Researcher reports diabetes breakthrough

? A Dallas-based researcher says he’s pulled off a medical first: successfully treating mice and rats dying of insulin-dependent diabetes without using insulin.

Dr. Roger Unger, chairman of diabetes research at University of Texas Southwestern Medical School, is quick to warn that practical applications, if any, are years away. But the research team he headed used high levels of leptin, a substance naturally produced by fat cells, to somehow reverse the otherwise fatal effects of diabetes.
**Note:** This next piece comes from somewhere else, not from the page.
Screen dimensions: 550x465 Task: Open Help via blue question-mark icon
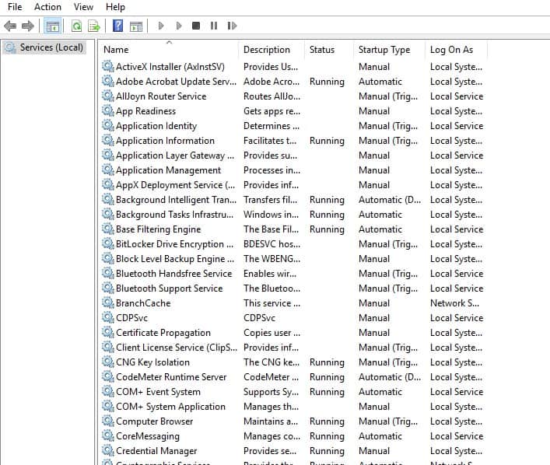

If the experiment is repeated in other labs, and then if leptin can be adapted to treat humans, it might offer the first alternate to the multiple insulin injections used by millions of people who have Type 1 diabetes, Unger said.

How surprising was the result of the experiment?

“It would be like finding aliens landing in your backyard,” Unger said.

It’s not easy for diabetes to surprise Unger. He’s been a top researcher for decades with a long list of honors from many major diabetes-related organizations. At 84, he’s still someone that others in the field pay attention to.

His latest findings were published Monday in the Proceedings of the National Academy of Sciences.

Leptin may blunt the short-term impact of Type 1 diabetes: the rapid weight loss and altered blood chemistry that make the untreated disease fatal. It may also help control the longer-term effects of the disease.